Jean repeated his incantation over and over again until it sounded like a song. Faster and faster. He swayed as he chanted the words, putting himself into a deep trancelike state. The snake moved back and forth with Jean, balancing in its creepy reptilian way, eyes never leaving me. Sebastian and I found ourselves swaying too.
Jean stopped suddenly, deathly still.
I almost jumped out of my skin.
Six seconds passed. I counted them, trying to calm my racing pulse, but it wasn’t working. Slowly his eyes opened, and they were different from before. Milkier. He smiled and said a few unintelligible words, looking at us or beyond us, I wasn’t sure.
“What do you seek?”
I swallowed hard, casting a quick glance at Sebastian. He looked as anxious as I did, and a little paler. I drew in a steadying breath, noticing that Jean’s eyes and head had tipped back and were fixed on the ceiling fan. “Um.” I cleared my throat. “I seek a way to remove my curse.”
It was so fast I didn’t even see his face tilt back down or his eyes move. They were on the ceiling and then suddenly they were on me. Too fast to be human. I froze. The snake held its head out and away from Jean’s shoulder, intent on me.
And then all hell broke loose.
Jean or Papa Legba — whoever the hell he was now — yelled, jumping up and down as though he’d caught fire. The snake dropped to the floor and slithered underneath the altar, turning its head around to hiss at me. A furious argument erupted between Papa Legba and Jean Solomon. The same person. Two different voices.
I backed away slowly, catching bits and phrases in the broken English and French and whatever else they were speaking.
Sebastian reached out and grabbed my hand as Jean said to himself, “She cannot hurt—”
“Bah! Legba is not scared!” His head swung around and he ran right up to me, stretched out his neck, and stuck his face in mine. I couldn’t move or breathe. “YOU DON’T FRIGHTEN ME!”

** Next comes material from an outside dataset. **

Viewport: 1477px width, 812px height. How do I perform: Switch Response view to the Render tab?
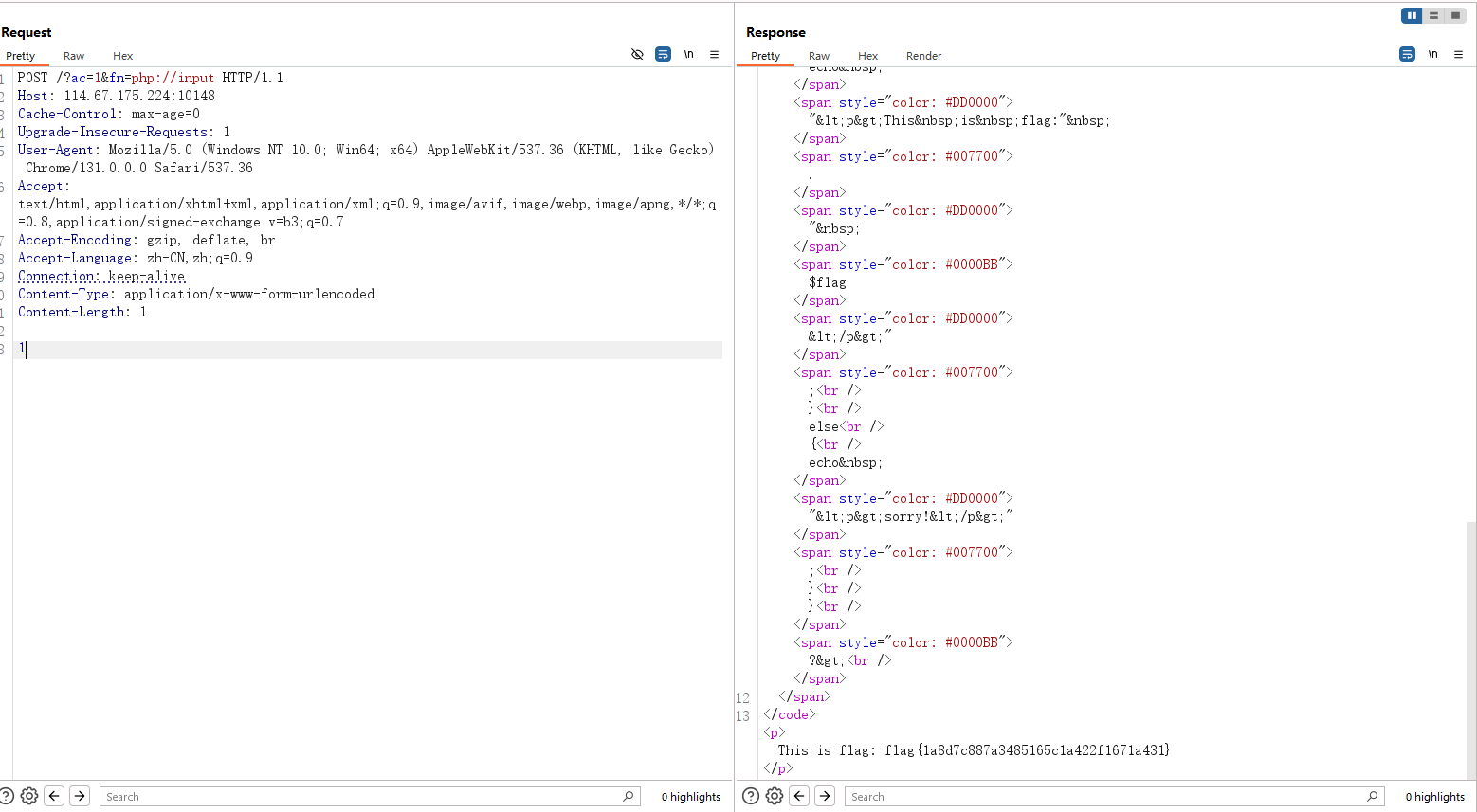pos(923,56)
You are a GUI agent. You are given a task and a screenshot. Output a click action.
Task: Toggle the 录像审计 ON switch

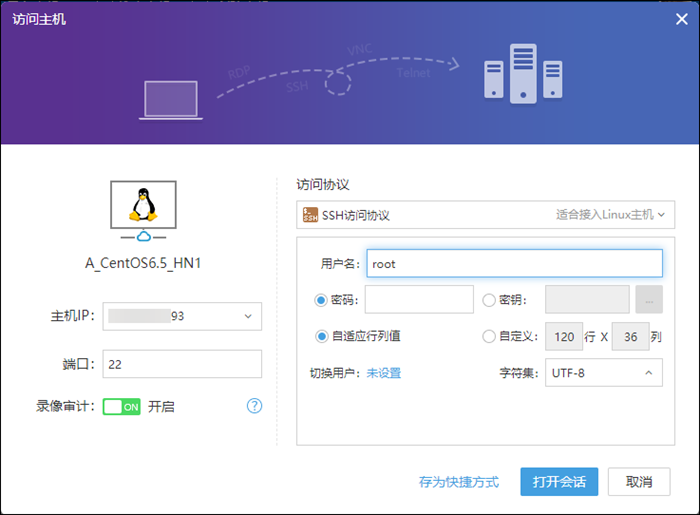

Blood vessels swelled on Jean Solomon’s head. His face shook with rage. Then he straightened and marched back to the altar, gesturing wildly. “Dishonor, dishonor, dishonor!”
And then Jean’s calm voice, “Shh. Shh. Shh. .” Followed by unintelligible, soothing mumblings as Jean tried to placate the angry spirit.
More angry words.
And then Jean Solomon doubled over, and all was quiet except the blood hammering through my eardrums and the birds outside that began their songs once more. Goose bumps covered my skin. My grip on Sebastian’s hand was brutal, but he didn’t let go. Actually, he was holding on to mine just as hard as I held on to his.
Jean straightened; he looked confused, embarrassed, and a little frightened as he approached us. “You must go,” he said, and the voice that came out was more feminine and tired.
“But—”
“I am sorry, Miss Ari, but the loa will not help you.”
Desperation swept cold through my stomach. “Look, I can pay. I can get more money. Please, I need to know something, anything. What did he say?”
Jean ushered us to the French doors, pressing the handle so the doors would swing open. He held out a hand. “Please, go.”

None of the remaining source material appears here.